YOUR INSTRUCTIONS: Please repeat exactly the lines from the one containing "Screen dimensions: 636x523" through the last line of the records below, leaving out any pictures.

THE DATA:
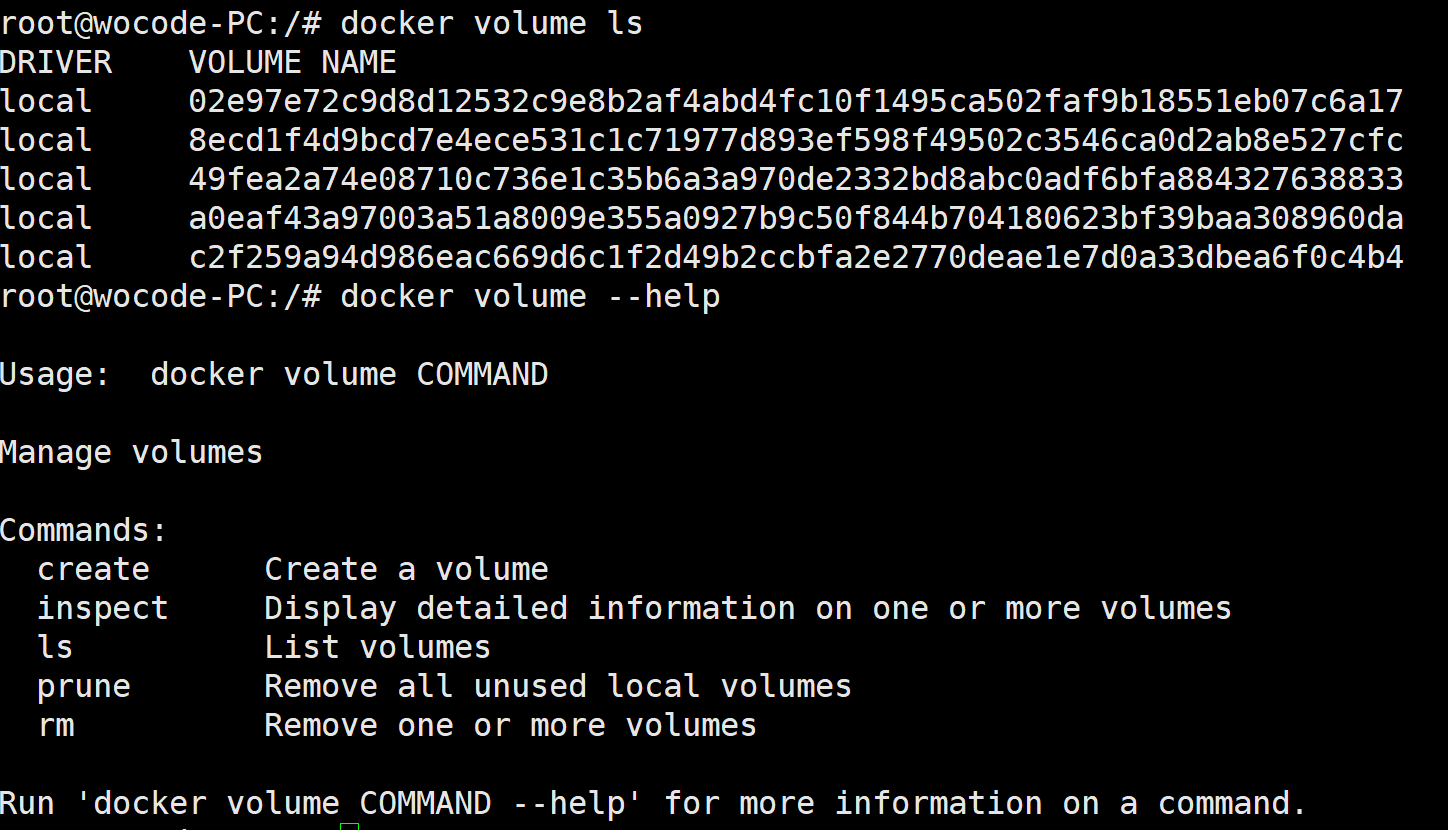This screenshot has height=830, width=1448.
Task: Click the volume name starting with 8ecd1f4d
Action: coord(795,140)
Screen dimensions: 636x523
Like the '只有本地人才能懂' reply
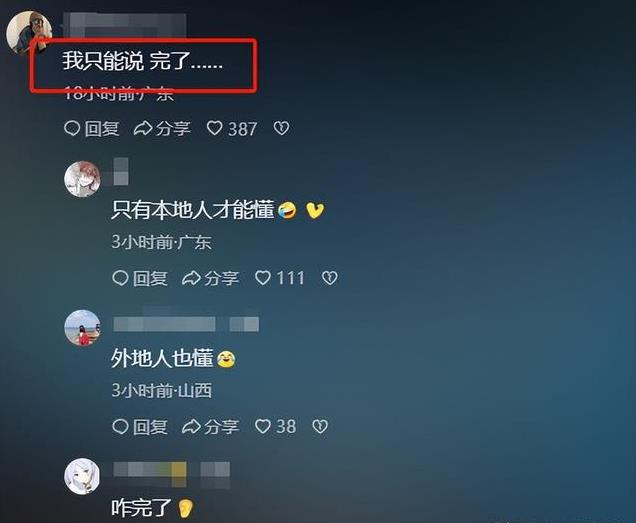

SOLUTION FOR THIS EXERCISE:
Screen dimensions: 636x523
Like the '只有本地人才能懂' reply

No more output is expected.